Honestly, a potential issue with the Cyclone and Divine engines might be that they use reed valves directly exposed to steam.

At very high temperatures, you are going to need superalloys to keep the reeds springy -- Jay Carter told me how hideously expensive this gets what with specialized heat treatment. I spent a few misbegotten years working on high pressure-high compressors in the navy and, while they weren't running anywhere near steam temperatures, the lifespan of the reed valves wasn't vaguely adequate for a modern automobile.

What keeps bothering me with valve in piston designs that use a poppet valve is that it would be exceedingly difficult to program the valve acceleration profile, which might lead to premature failure -- there's a reason they invented polynomial cam profiles, and why Art Gardiner fitted them on the PSL engine. I am also not sure that it is a huge advantage over an aux. exhaust valve in the head. True, you will get some energy loss as cool exhaust goes out the head but this is limited by two factors -- steam engines with separate exhaust valves are much more efficient since incoming hot steam and outgoing cold steam do not share the same passage. Secondly, most of the steam leaves through the uniflow port so we are getting most of the thermal advantage of a pure uniflow. The improvement in clearance value offered by a semiuniflow likely offsets any thermal disadvantage and probably offers an overall gain. The fact that you get a smoother torque delivery throughout a revolution and higher power output for identically sized engines having identical cutoff and rpm is also alluring.
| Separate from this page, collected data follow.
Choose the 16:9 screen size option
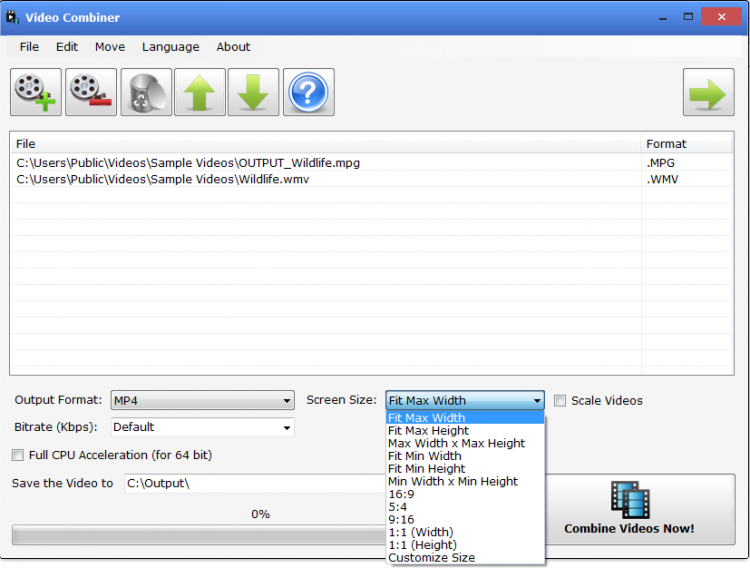The image size is (750, 568). [x=401, y=494]
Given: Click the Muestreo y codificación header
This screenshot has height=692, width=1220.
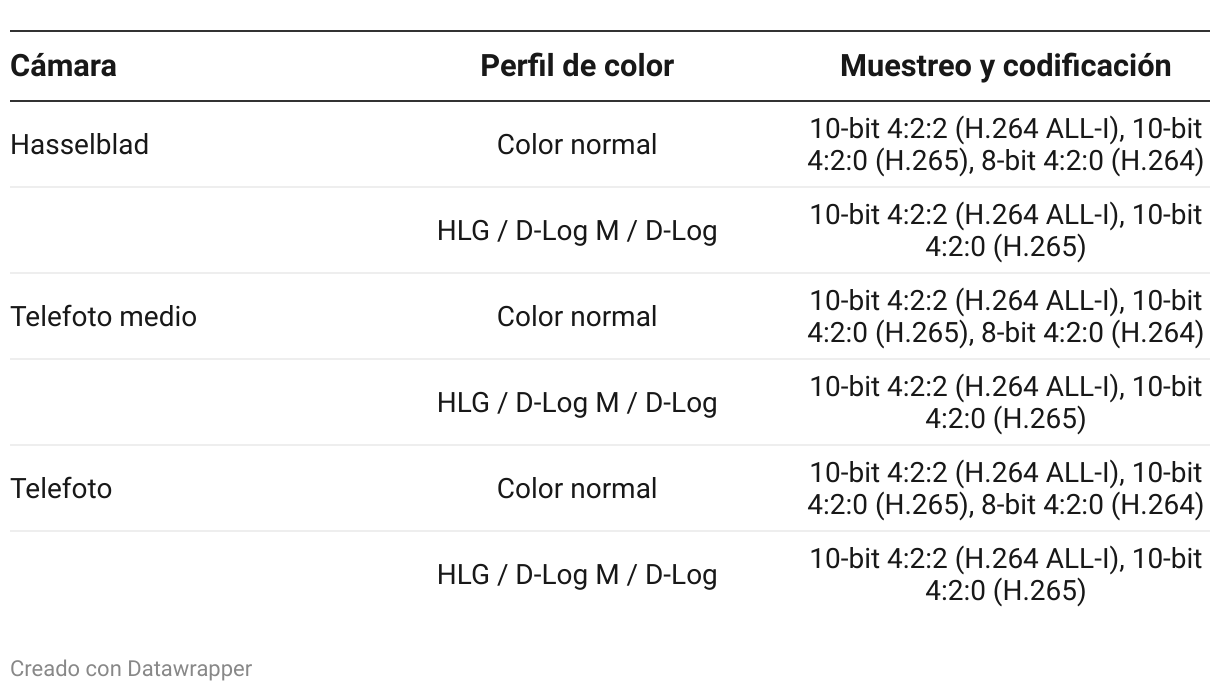Looking at the screenshot, I should coord(1005,66).
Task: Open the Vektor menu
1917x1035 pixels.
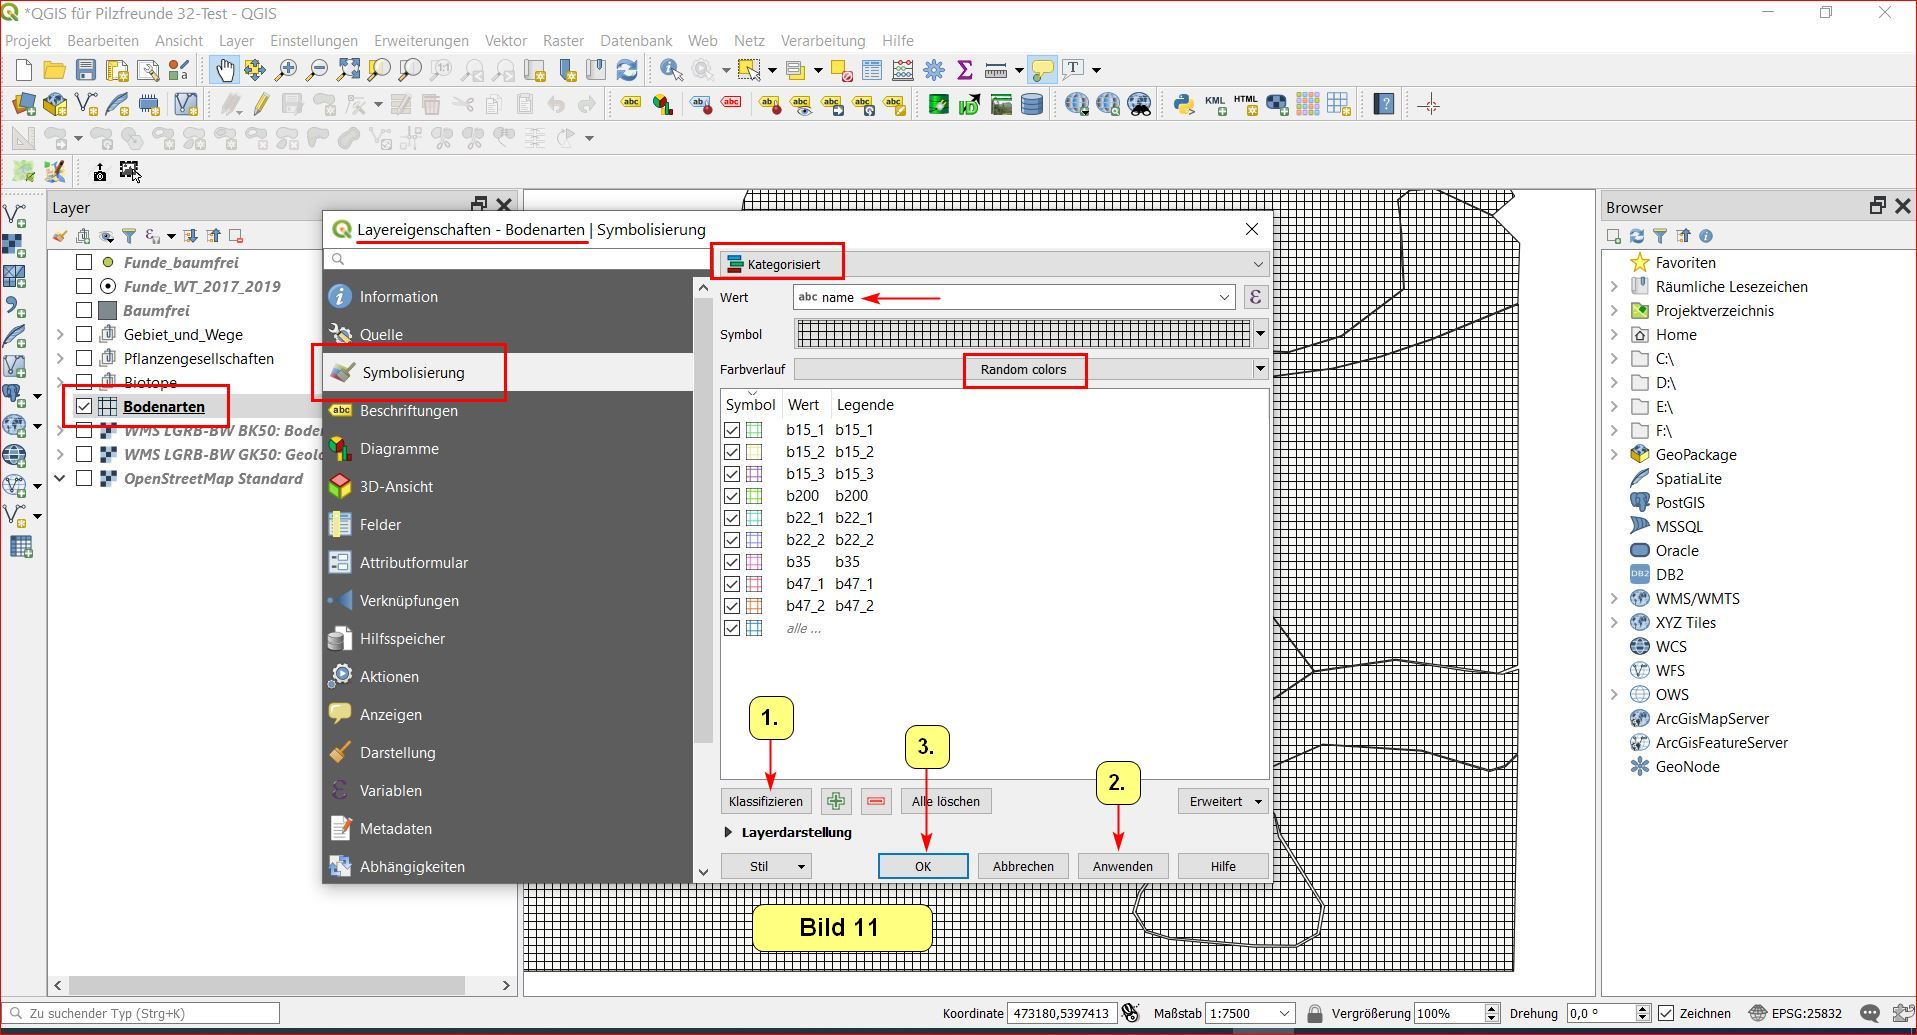Action: click(505, 41)
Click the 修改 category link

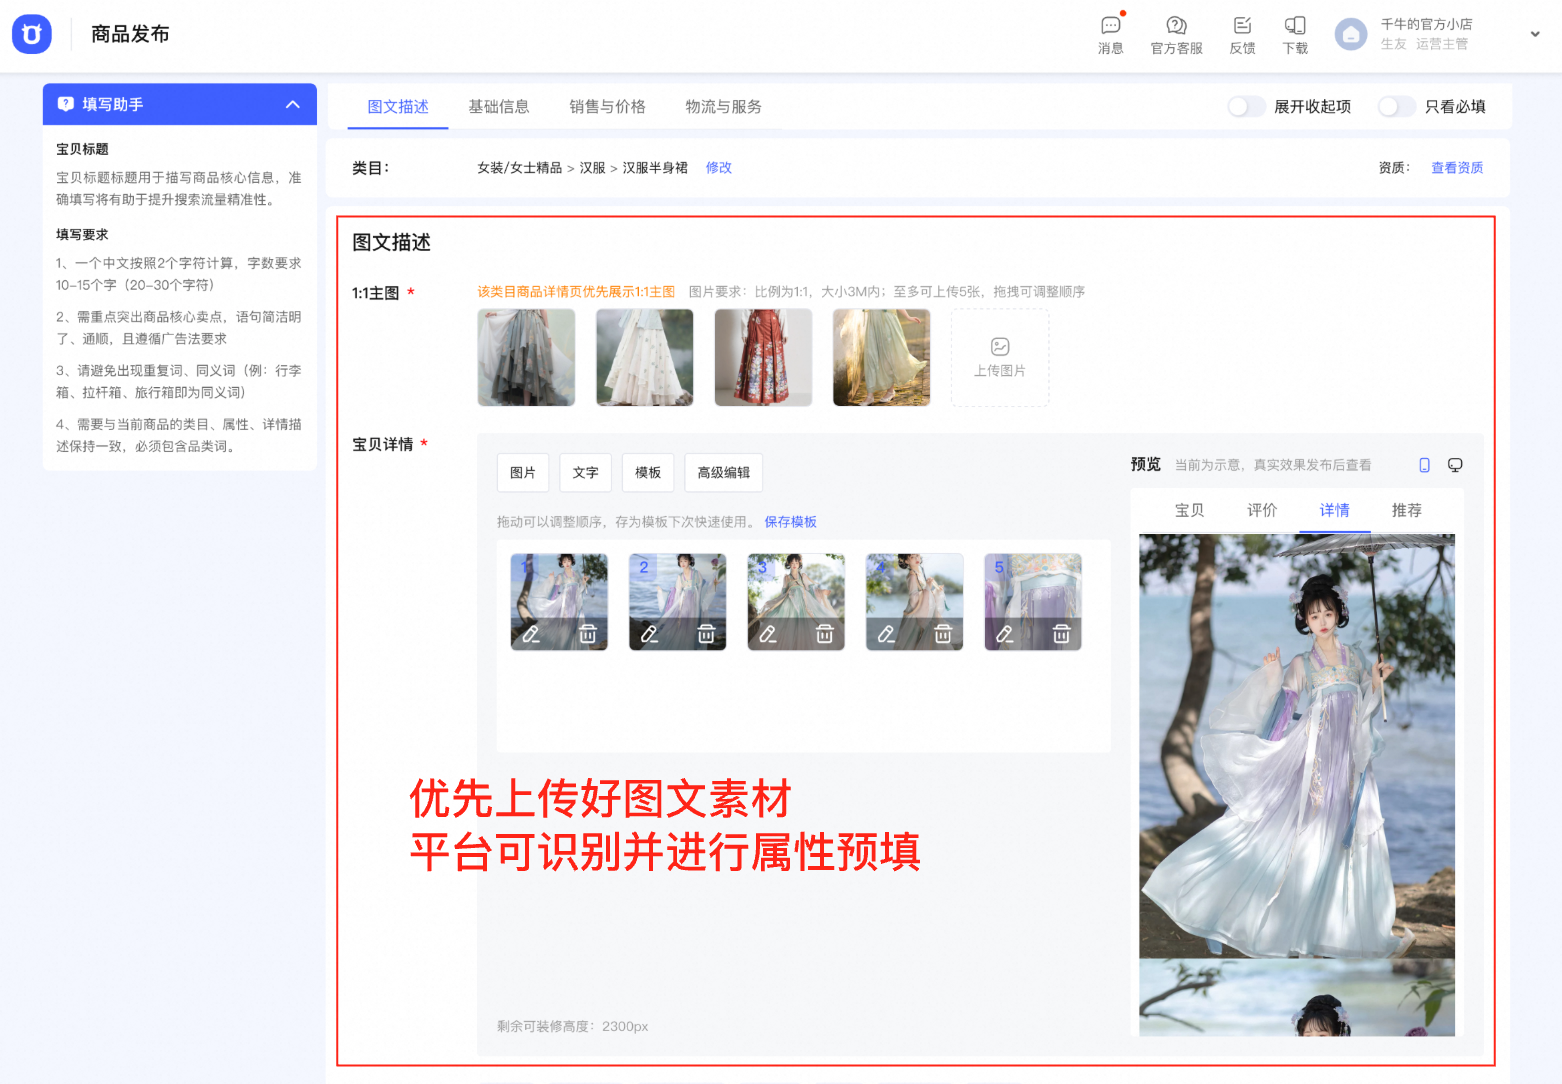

Ugh, way too late and I need to be up at 5.

Regards,

Ken
Attachments:
open | download - 3910160.pdf (328 KB)
Re: General Electric steamers
April 12, 2021 05:05AM
Good discussion Ken.

Your original question intrigue me about this GE Steam Car. Here is what I could find...

Thompson Uniflo Steam Engine

I attached the picture and interesting that they developed a mono-tube boiler with the uniflow. They even go so far as to call it a flash boiler. This changes the game significantly. As speculation, this would be similar to the British flash steam systems used in the model Hydrofoil Boats.

So here is a new guess as to how this system worked. In summary, it worked in favor of what a Williams Engine, Jay Carter and along the lines of Johann Stumpf (engineer). Stumpf

Note that his uniflow design produced minimal efficiency improvements. The uniflow design was proven in a Steam Locomotive. This is in the same time period of the GE Steam Car.

So I lament about my previous post. The engine would be just the opposite of what I describe. In other words, it would be a high rpm, poppet valve engine or even bash valve. In order to get a low steam rate, the engine would not have an exhaust valve. The re-compression on the return of the piston to TDC will conserve the steam. However, lower MEP will require high rpm and a flywheel to achieve hp. It would require crank starting.

The pictured car might be likable to a go-cart with a clutch that smoothed the power cycle much like the IC engine. You don't hear about any slick mono-tube control. This is what leads me to the clutch to put the flash boiler into some type of control power to the wheels.

This concept at the time was new and without much traction. People were of the impression given a history of direct drive locomotives that start from a stall without some type of transmission. This is why the Stanley, Doble and Besler continued to make history.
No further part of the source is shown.